Les doigts bleus


Par Yvon Toussaint *
Lundi 31 Octobre 2011

Que les Cassandre nous laissent respirer un peu, on s’occupera d’elles bien assez tôt, c’est-à-dire quelques paragraphes plus loin.
Mais qu’elles nous lâchent, ne serait-ce qu’un instant, avec leurs vaticinations, leurs prophéties de malheur dès qu’une circonstance fâcheuse vient contrarier l’espoir d’une embellie. Qu’ils s’étouffent tous avec leurs dénigrements et leurs désespérantes prédictions. Et qu’ils nous laissent partager avec les Tunisiens des moments d’autant plus poignants qu’ils en avaient oublié la saveur depuis si longtemps.
Dimanche dernier, ils avaient le doigt bleu, les Tunisiens.
Et cet index trempé dans une encre bleu pâle, de ce bleu des volets et des moucharabieh de Sidi Bou Saïd, ils le pointaient vers le ciel non pas comme un vilain doigt d’honneur, mais comme on lève une main ouverte pour saluer à la ronde ou pour esquisser l’avenir.
Pour beaucoup d’entre eux ce fut comme si le printemps, le fameux printemps arabe, s’offrait, hors saison, un petit revenez-y. Un point d’orgue, en tout cas, après un parcours citoyen malaisé, mais en définitive réussi.
Alors, même si les résultats de ces élections sont ce qu’ils sont, choisissons d’en considérer les promesses plutôt que les menaces.

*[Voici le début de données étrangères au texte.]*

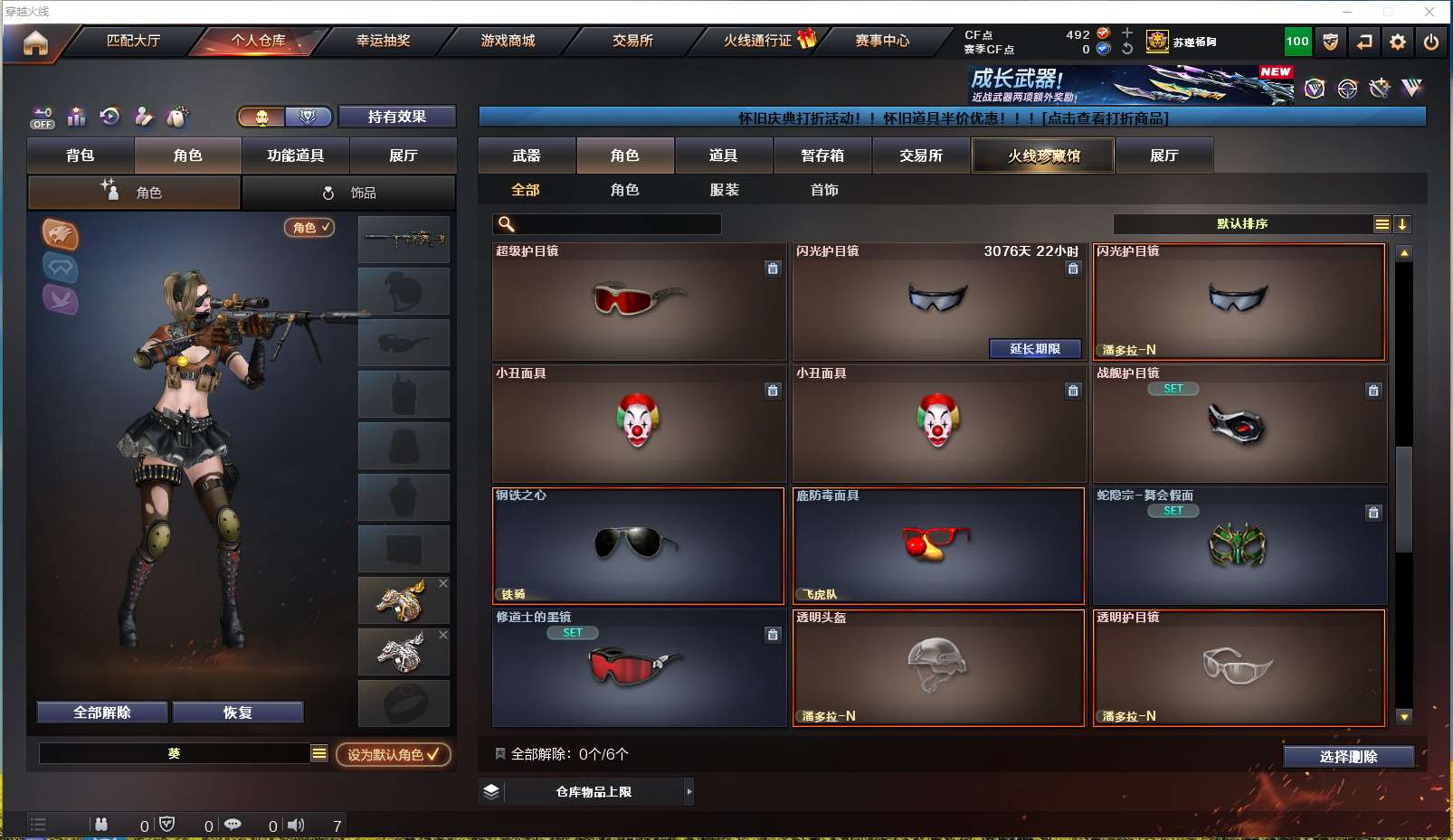Filter items by 首饰 accessories
The width and height of the screenshot is (1453, 840).
tap(824, 190)
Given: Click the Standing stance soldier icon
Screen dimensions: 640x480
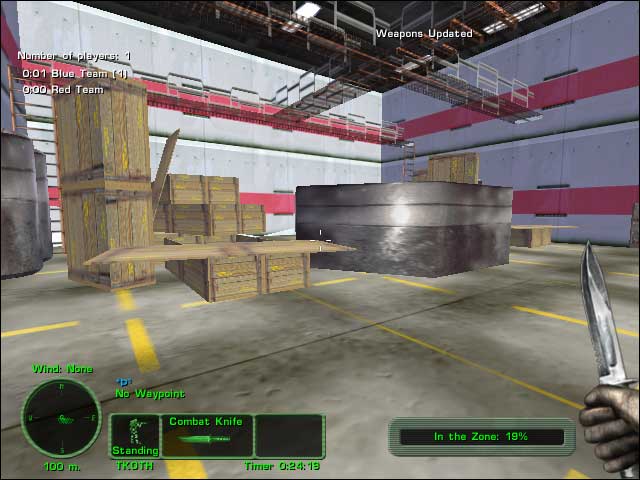Looking at the screenshot, I should 132,433.
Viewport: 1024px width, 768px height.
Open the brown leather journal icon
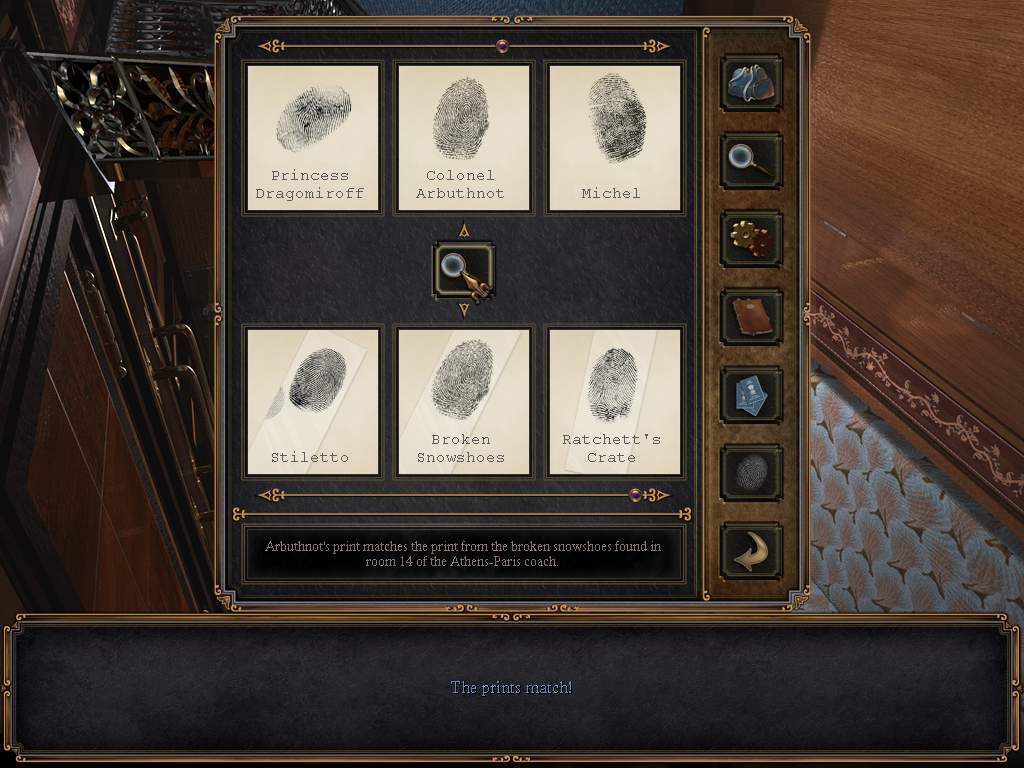click(751, 316)
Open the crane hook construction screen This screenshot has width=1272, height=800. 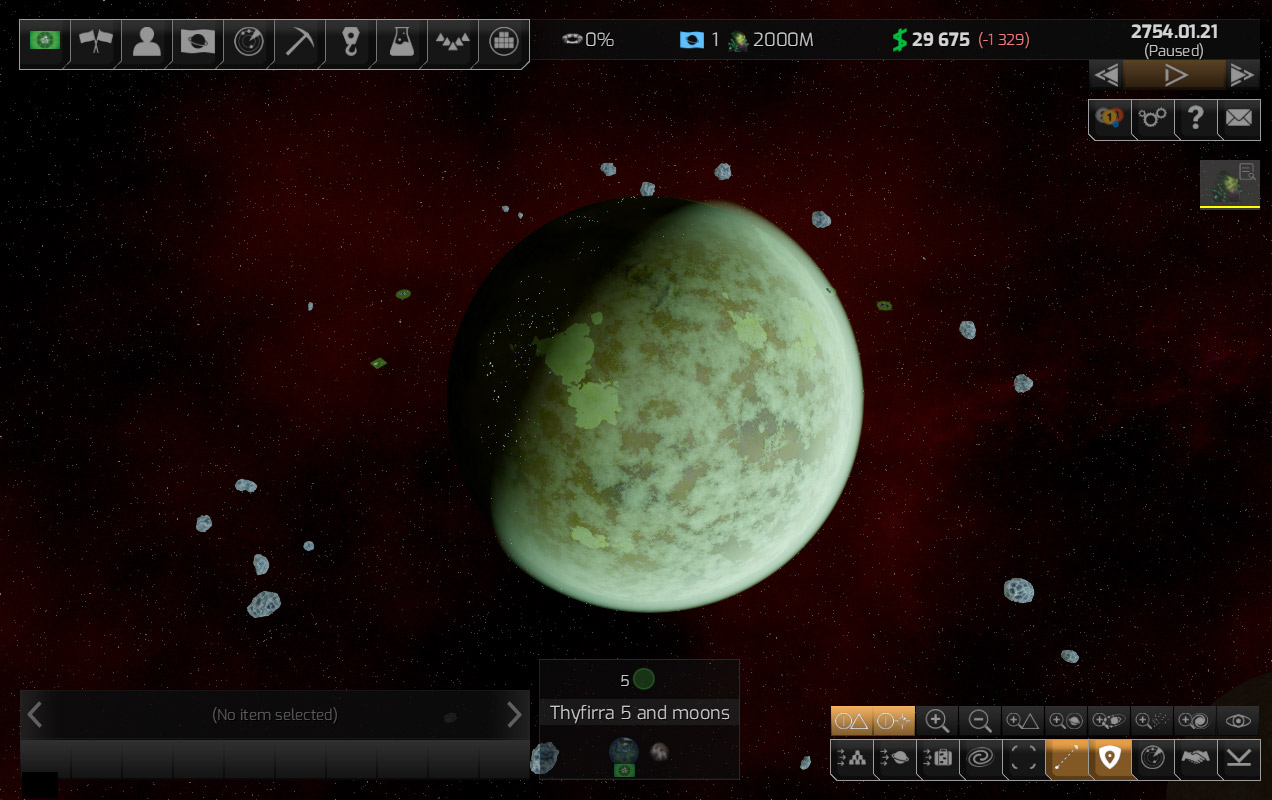point(350,41)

On peut certes dire parfois de la démocratie ce que Mao disait de la révolution : « ce n’est pas un dîner de gala, ce n’est pas comme si on écrivait un essai, peignait un tableau ou brodait une fleur. Elle ne peut s’accomplir avec autant de raffinement, d’aisance ou d’élégance… ». Mais cela ne devrait décourager personne. « L’espoir luit comme un brin de paille » dit le poète. C’est lui qu’il faut citer.
Bien entendu il ne s’agit pas de gommer les islamistes du paysage.

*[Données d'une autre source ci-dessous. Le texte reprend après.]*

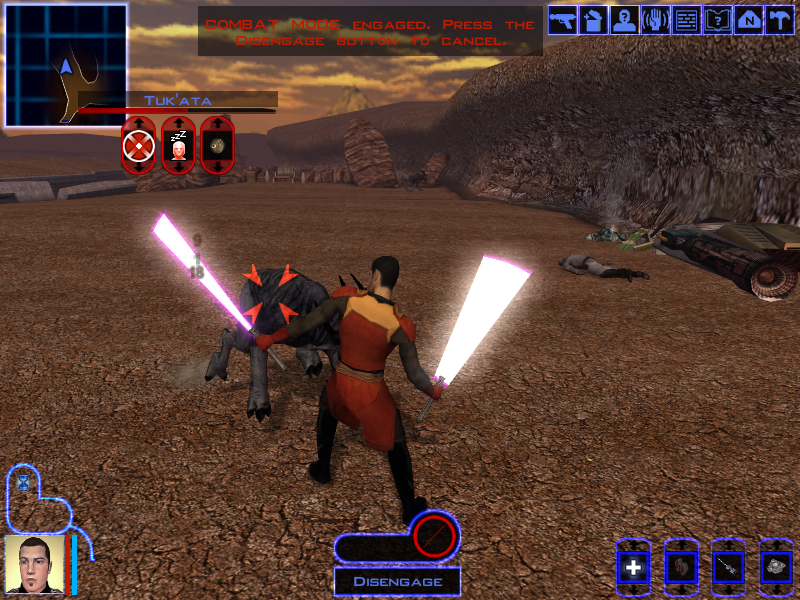Cast the sleep force power on target
800x600 pixels.
click(178, 147)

Ils sont bien là et comment ! Les modérés comme les fondamentalistes, les doux comme les sévères, en un éventail de tendances et d’ambitions plus ou moins affichées ou plus ou moins sournoises.
Ce qui signifie que, pour nous qui n’avons que les vertus démocratiques à la bouche, il faudra faire avec. S’accommoder des imprégnations de l’Islam, de ses ambiguïtés, des raisons pour lesquelles il attire les électeurs comme l’aimant la limaille.
Certes, il ne faudra pas se laisser duper mais au contraire lutter, sans mettre notre drapeau en poche, lorsque cette religion, comme d’autres, prétendra soumettre l’entièreté des sociétés civiles à ses diktats, à ses dogmes, à sa charia.
Cette lutte sera plus facile en Tunisie puisqu’elle sera clairement prise en compte par une société déjà mobilisée. Et dont certaines composantes – les femmes, les classes moyennes, l’intelligentsia… – ont fait savoir clairement qu’elles sont motivées et résolues. A charge pour elles d’intégrer l’Islam de la manière la plus pertinente, c’est-à-dire la moins contraignante pour les non-musulmans. De définir son statut. De lui faire renoncer à un fondamentalisme corrosif.
C’est jouable, même si c’est loin d’être joué. Mais la Turquie nous indique, plutôt que l’Iran, que même si la porte est étroite, on peut s’y glisser.
Le cas de la Libye est évidemment plus délicat. D’ores et déjà des crispations, des déclarations glaciales ou d’inquiétants signaux se multiplient, qui ne nous disent rien qui vaille. D’autant que le peuple libyen, perpétuellement supplicié par son tyran et ignoré par ses élites, ne paraît avoir trouvé que dans une religiosité excessive la compassion nécessaire à sa survie.
En tout état de cause il conviendrait que l’Union européenne se bouge un peu. Qu’elle imagine une politique non seulement volontariste mais suffisamment généreuse et sensible pour ne pas crisper des peuples et des pays qui devraient devenir de véritables partenaires, aux intérêts convergents.
Oui, je sais, l’Union européenne, ces jours-ci, il vaut mieux ne pas trop en parler. Et regarder ailleurs.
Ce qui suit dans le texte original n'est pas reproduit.